Il 1° settembre 1968, il mondo della musica riceve una scossa con la pubblicazione del singolo "Fire" del gruppo The Crazy World of Arthur Brown. Non si tratta solo di una canzone, ma di un manifesto di psichedelia e teatralità che lascerà un segno indelebile, influenzando generazioni di musicisti.
Arthur Brown non era un artista come gli altri. Filosofo e studioso di Legge, decise di incanalare la sua creatività in un progetto musicale che unisse la teatralità del palcoscenico con sonorità rock, blues e psichedeliche. Il suo alter ego, il "Dio del fuoco infernale" (God of Hellfire), divenne leggendario per le sue esibizioni estreme. Brown era solito indossare un casco di metallo infiammato, una mossa scenica che lo portò più volte a rischiare la vita e che divenne il suo marchio di fabbrica, anticipando di anni l'uso del make-up e dell'horror-rock da parte di band come Alice Cooper e Kiss.
"Fire" è il brano che cristallizza il genio di Brown. Aperto dal celebre e urlato incipit "I am the god of hellfire!", il singolo si avvale di un incalzante riff di organo e una vocalità potente e operistica. Nonostante il sound atipico per l'epoca, il pezzo diventa un successo globale: raggiunge il primo posto nelle classifiche del Regno Unito e del Canada e il secondo negli Stati Uniti, vendendo oltre un milione di copie e aggiudicandosi un disco d'oro. Il successo è talmente travolgente che l'album di debutto omonimo della band, prodotto dal manager dei The Who, Kit Lambert, raggiunge anch'esso le vette delle classifiche.
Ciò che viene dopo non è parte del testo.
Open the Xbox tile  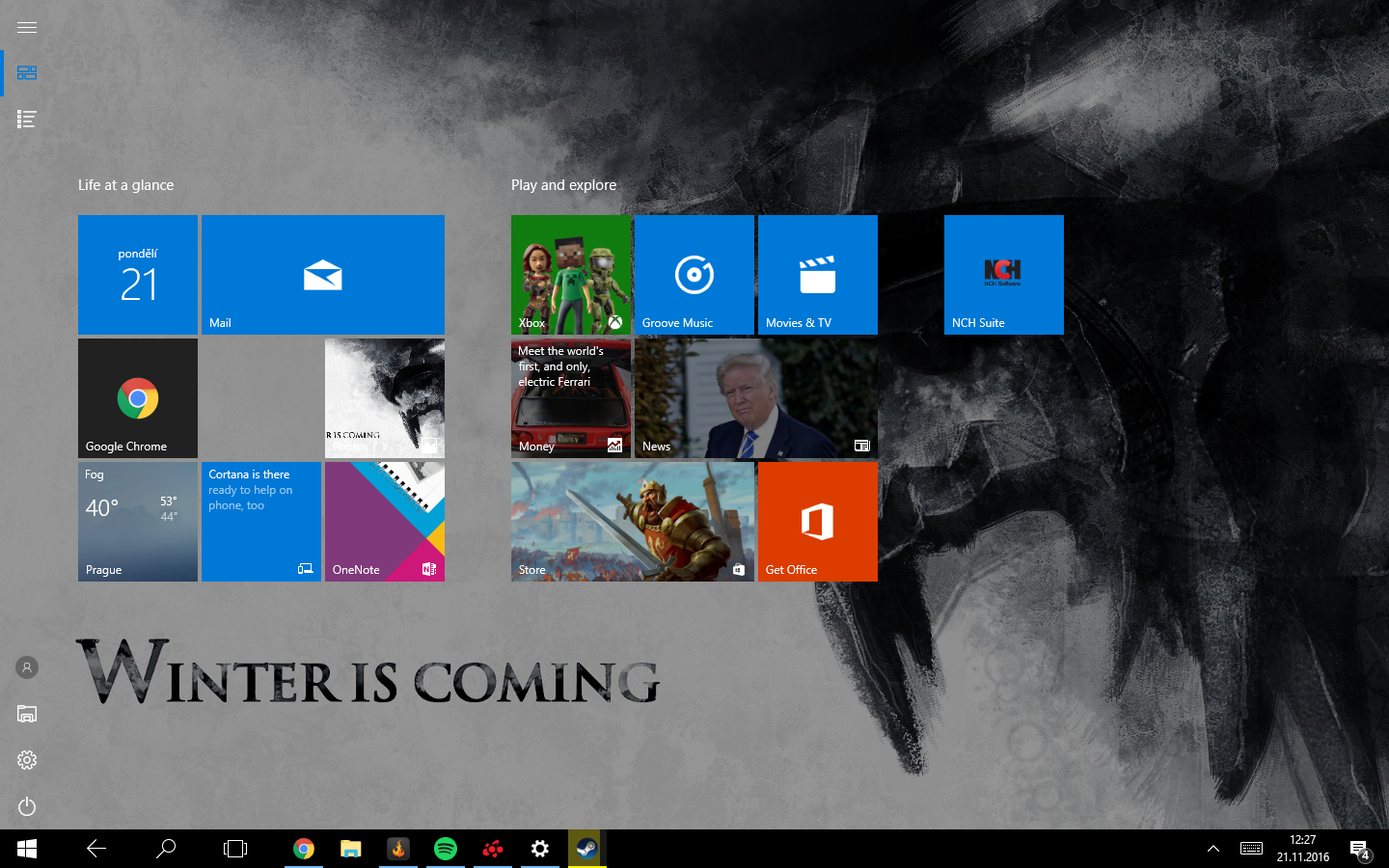point(570,275)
Nonostante l'enorme impatto iniziale, i The Crazy World of
Arthur Brown non riusciranno a replicare il successo di "Fire",
guadagnandosi la nomea di "one-hit wonder". Tuttavia, l'influenza di
Arthur Brown e della sua musica è incalcolabile. Molti artisti, dai King
Diamond ai The Prodigy (che hanno campionato la celebre introduzione in un loro
brano), hanno citato Brown come una fonte d'ispirazione fondamentale. Il
"God of Hellfire" ha dimostrato che la musica può essere anche
un'esperienza visiva, teatrale e provocatoria, aprendo la strada a un intero
filone di rock d'avanguardia che avrebbe spinto i confini del genere.